Ich hatte gedacht, ich kippe um, als er mit diesem Schreiben ankam. Ein Jobangebot einer großen Werbeagentur. Genau die Stelle, die er schon immer wollte, wie er betonte. In Deutschland! Das konnte doch nicht sein Ernst sein! Aber wie ernst es ihm tatsächlich damit war, merkte ich bereits eine Woche später. Er hatte schon alles in die Wege geleitet. Der Arbeitsvertrag war unterschrieben, die Flüge gebucht. Da er in Deutschland geboren war und somit die deutsche Staatsangehörigkeit hatte, war das vollkommen unproblematisch. Sogar diese Vier-Zimmer-Wohnung in Trier hatte er bereits ausgesucht. Erdgeschoss, mit Terrasse und kleinem Gartenanteil. Na toll!

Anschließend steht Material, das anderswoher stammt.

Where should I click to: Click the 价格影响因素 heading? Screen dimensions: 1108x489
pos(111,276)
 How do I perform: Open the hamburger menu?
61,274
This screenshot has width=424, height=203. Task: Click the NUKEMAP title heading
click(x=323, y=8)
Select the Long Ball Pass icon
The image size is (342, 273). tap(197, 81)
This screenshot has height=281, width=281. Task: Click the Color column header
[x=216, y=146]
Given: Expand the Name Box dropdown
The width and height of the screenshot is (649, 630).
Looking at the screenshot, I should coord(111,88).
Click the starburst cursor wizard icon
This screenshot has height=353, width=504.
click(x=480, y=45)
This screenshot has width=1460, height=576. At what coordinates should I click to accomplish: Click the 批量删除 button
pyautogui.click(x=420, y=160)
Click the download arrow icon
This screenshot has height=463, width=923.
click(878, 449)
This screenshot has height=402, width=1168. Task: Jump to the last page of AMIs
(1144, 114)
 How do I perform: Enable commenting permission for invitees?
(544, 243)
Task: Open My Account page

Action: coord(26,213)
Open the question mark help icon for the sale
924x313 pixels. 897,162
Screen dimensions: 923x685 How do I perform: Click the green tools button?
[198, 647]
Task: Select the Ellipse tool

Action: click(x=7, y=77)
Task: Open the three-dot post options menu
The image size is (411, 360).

Hundertmal hatte ich den Versuch gestartet, ihn zu überreden, in den USA zu bleiben. Auch meine Grandma hatte es probiert. Aber er ließ sich nicht von seinem Plan abbringen. Und ehe ich michs versah, saß ich schließlich im Flieger.
Kapitel 3
Ich schrieb die Einträge aus Caros Matheheft ab. An den Seitenrändern hatte sie I ♥ U gemalt. Wer sich in die verliebte, war mir ein Rätsel.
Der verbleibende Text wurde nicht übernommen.